## Exercise description
Transcribe exactly the entries from the "379x285 pixels." line to the end, both included, minus pictures.
Information provided Block Start
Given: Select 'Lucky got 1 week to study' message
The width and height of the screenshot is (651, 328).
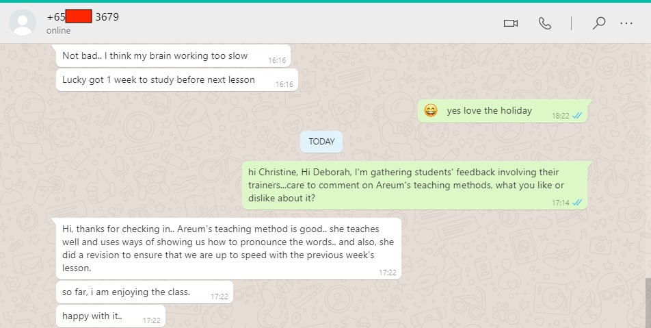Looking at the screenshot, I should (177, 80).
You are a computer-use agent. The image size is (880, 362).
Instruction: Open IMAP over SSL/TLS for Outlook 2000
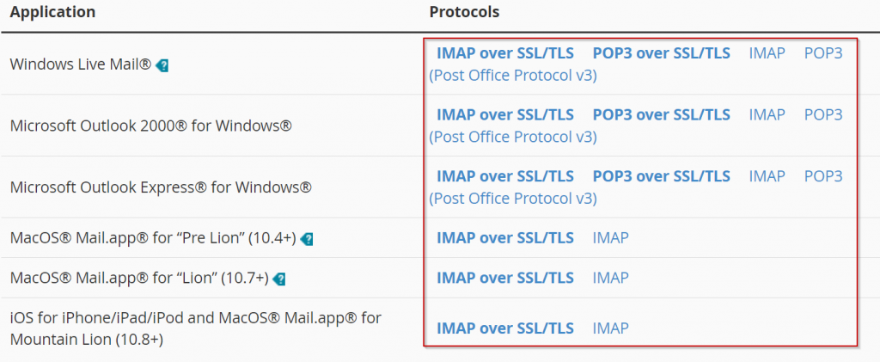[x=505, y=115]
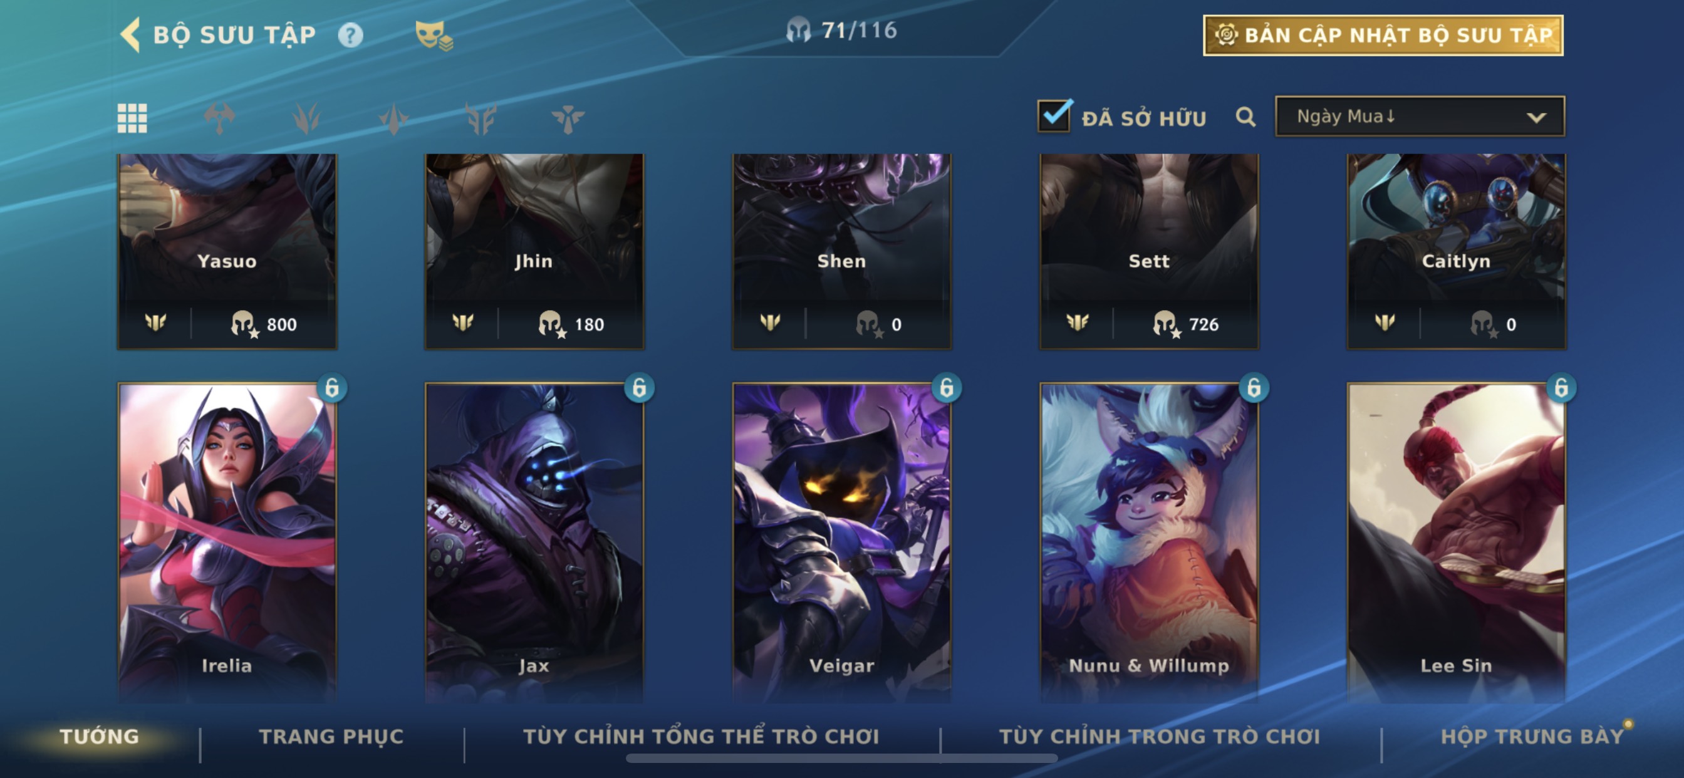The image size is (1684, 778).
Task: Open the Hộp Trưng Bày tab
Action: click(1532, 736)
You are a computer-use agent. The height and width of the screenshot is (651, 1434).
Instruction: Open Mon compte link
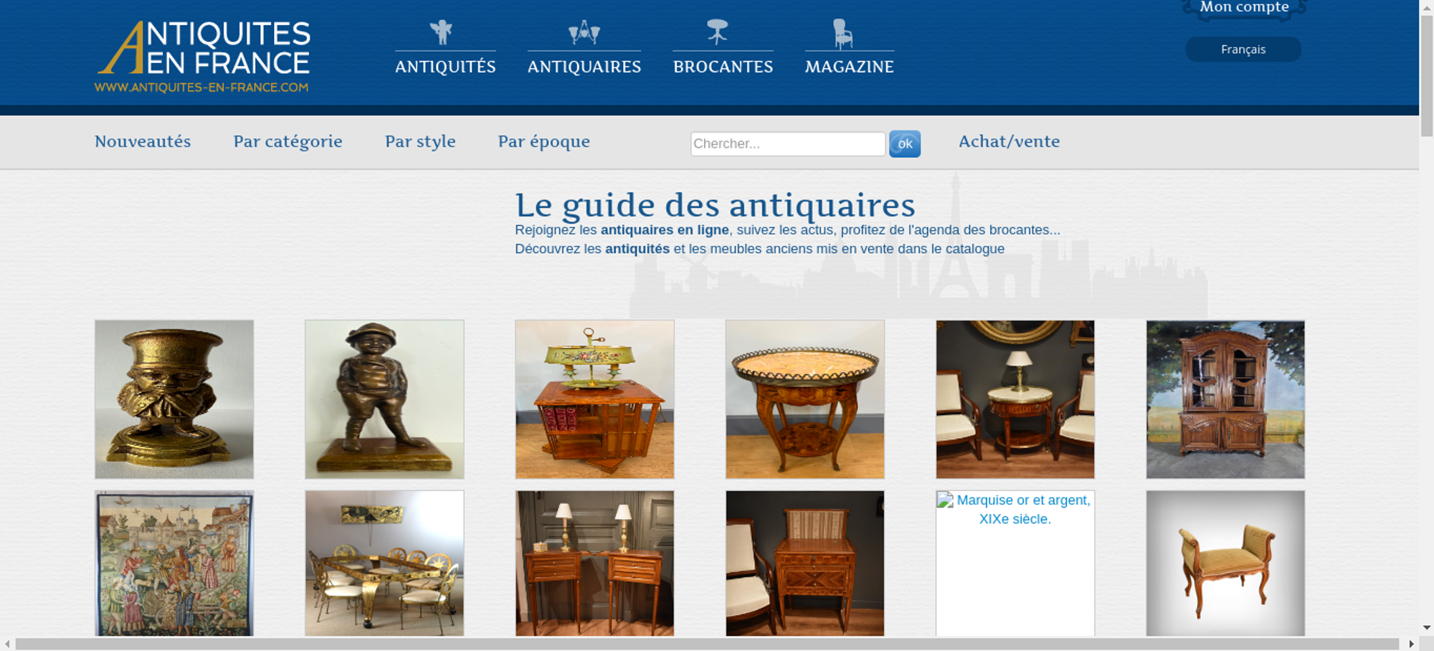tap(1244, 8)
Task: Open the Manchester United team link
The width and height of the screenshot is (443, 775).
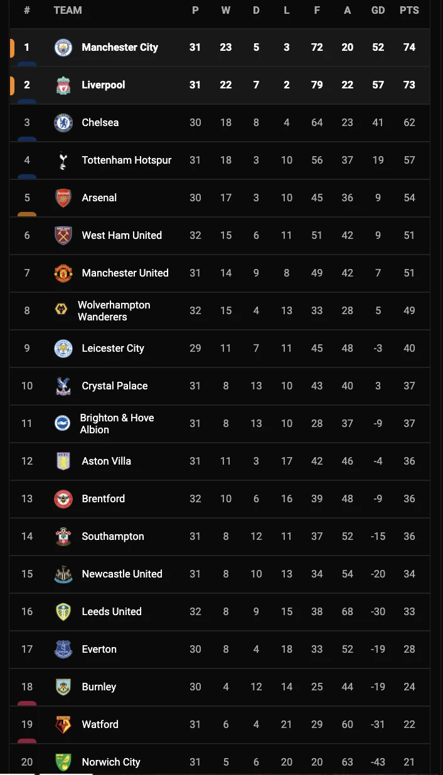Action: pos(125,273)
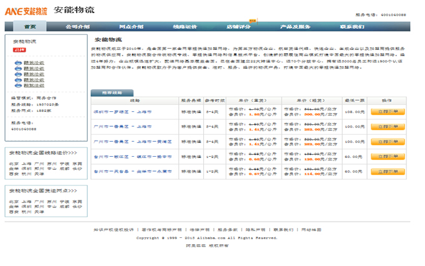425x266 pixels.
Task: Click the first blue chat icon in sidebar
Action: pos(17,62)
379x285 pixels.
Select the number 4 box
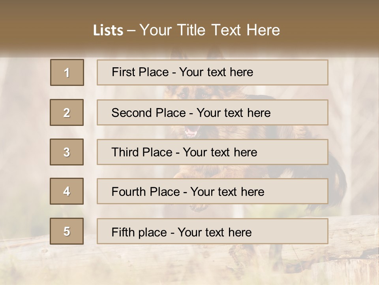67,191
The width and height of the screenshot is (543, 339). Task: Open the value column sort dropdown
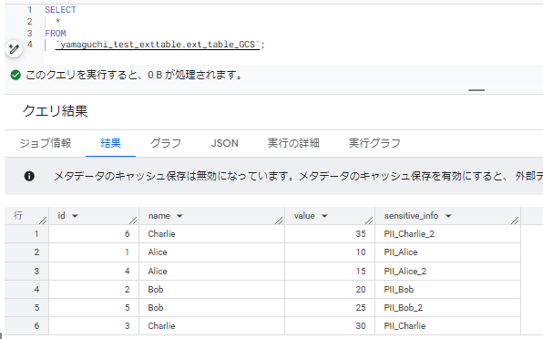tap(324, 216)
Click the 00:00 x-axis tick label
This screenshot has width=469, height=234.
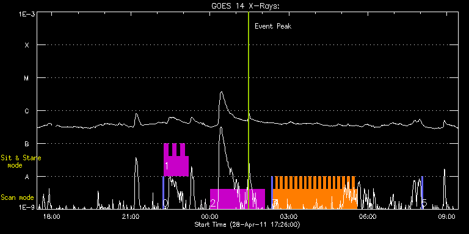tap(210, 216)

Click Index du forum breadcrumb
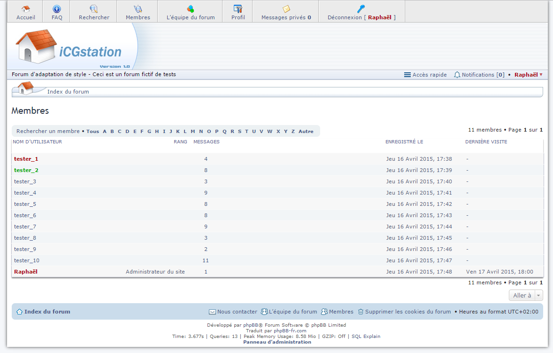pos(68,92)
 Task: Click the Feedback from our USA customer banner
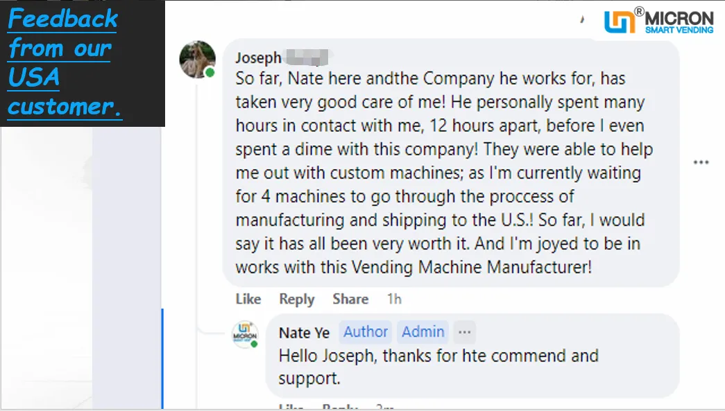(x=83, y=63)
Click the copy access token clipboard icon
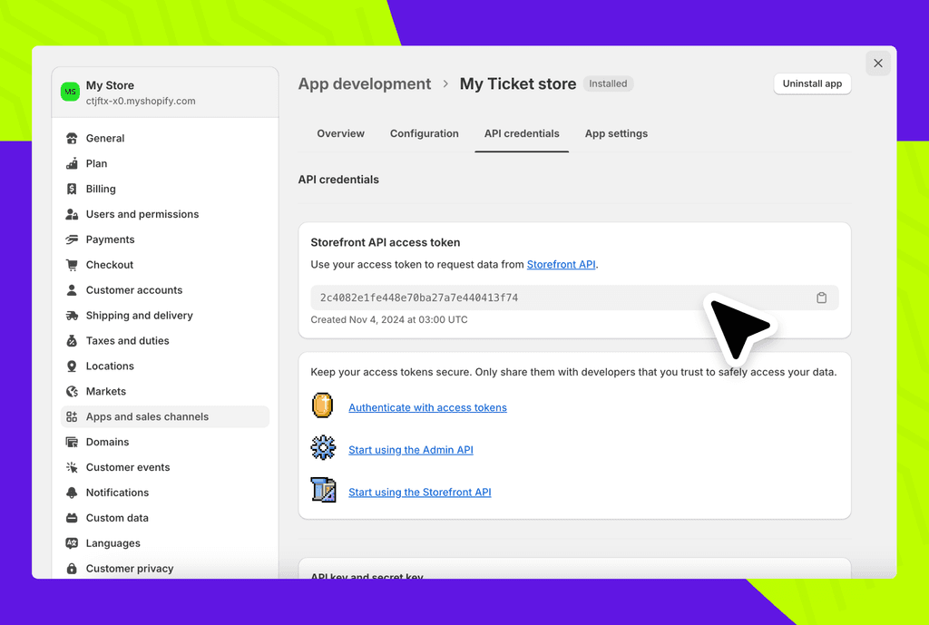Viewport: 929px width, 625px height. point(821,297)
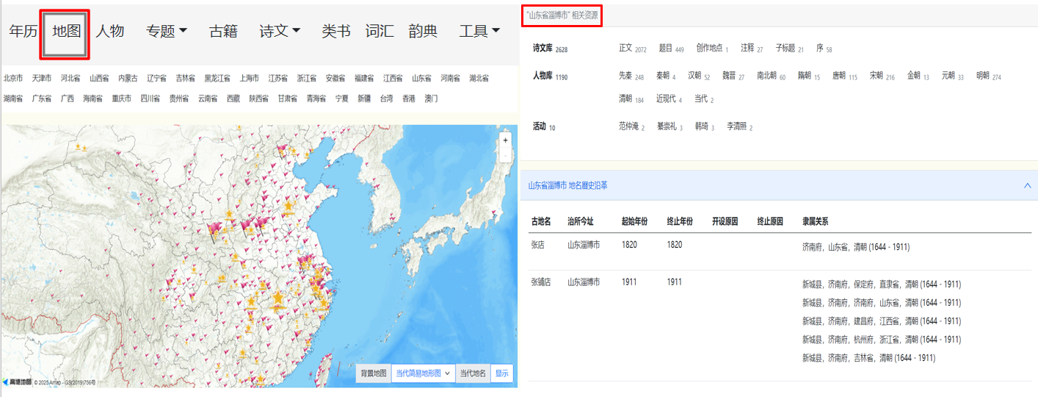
Information provided Block End
## Exercise result
379x285 pixels.
Select the number 4 box
67,191
The width and height of the screenshot is (543, 339). Task: Open the value column sort dropdown
tap(324, 216)
Click the 00:00 x-axis tick label
This screenshot has width=469, height=234.
tap(210, 216)

Click Index du forum breadcrumb
pos(68,92)
 Task: Click the Feedback from our USA customer banner
(x=83, y=63)
Click the copy access token clipboard icon
Viewport: 929px width, 625px height. point(821,297)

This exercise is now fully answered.